Work instructions> "agent" appears in how many lines of the entries? State only the number.

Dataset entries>

· · · ·

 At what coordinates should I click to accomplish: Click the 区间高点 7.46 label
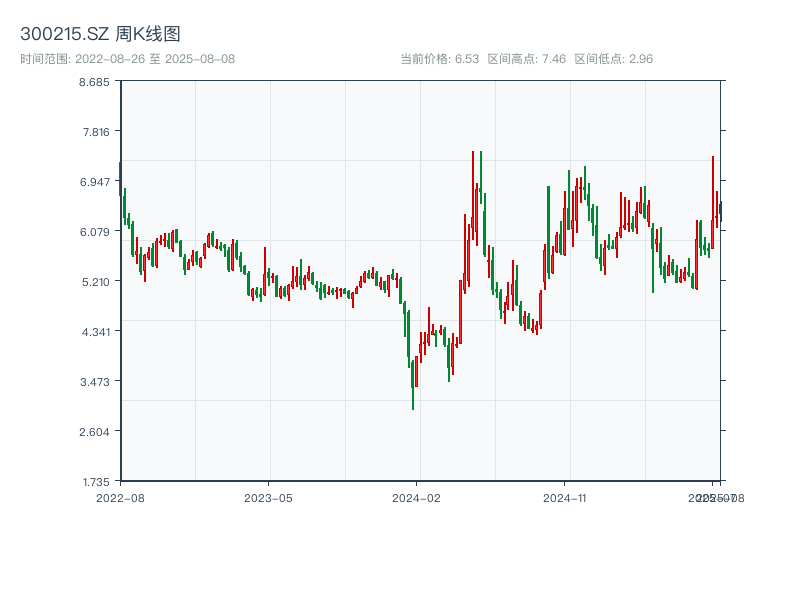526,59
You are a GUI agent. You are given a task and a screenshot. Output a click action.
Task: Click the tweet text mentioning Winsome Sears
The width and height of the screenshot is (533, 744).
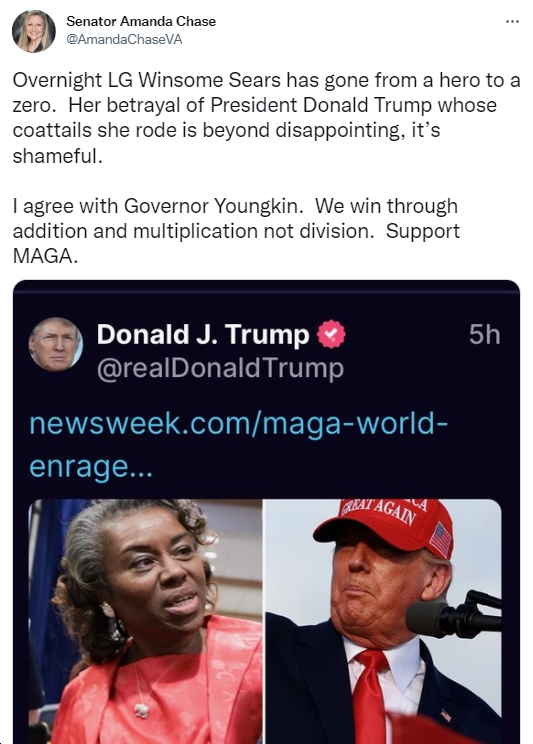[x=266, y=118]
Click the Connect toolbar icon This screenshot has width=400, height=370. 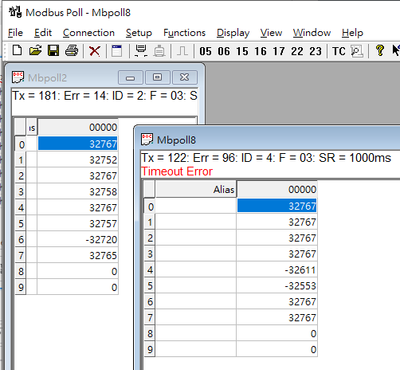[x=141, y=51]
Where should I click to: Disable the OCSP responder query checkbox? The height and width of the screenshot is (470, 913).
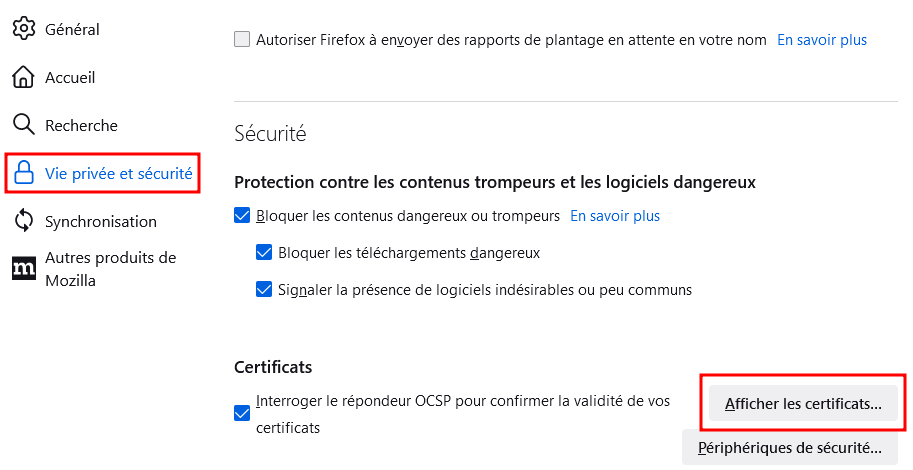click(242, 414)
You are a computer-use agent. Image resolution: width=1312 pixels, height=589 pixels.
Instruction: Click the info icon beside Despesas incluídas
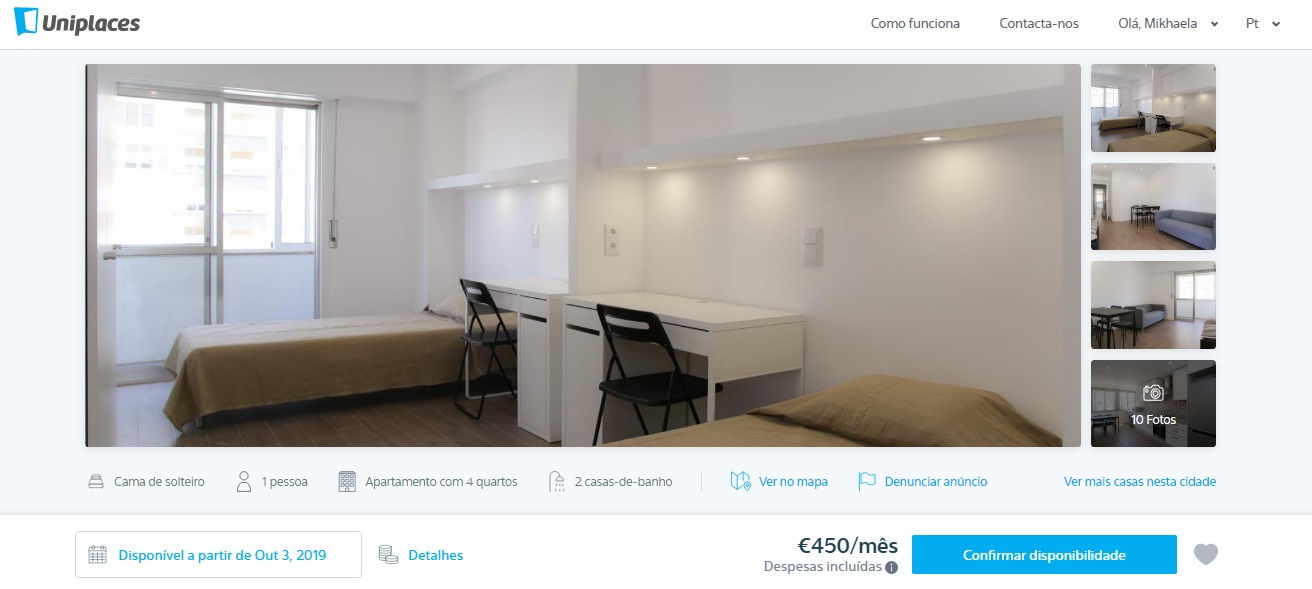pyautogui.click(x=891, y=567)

· · · ·

Written answer> 2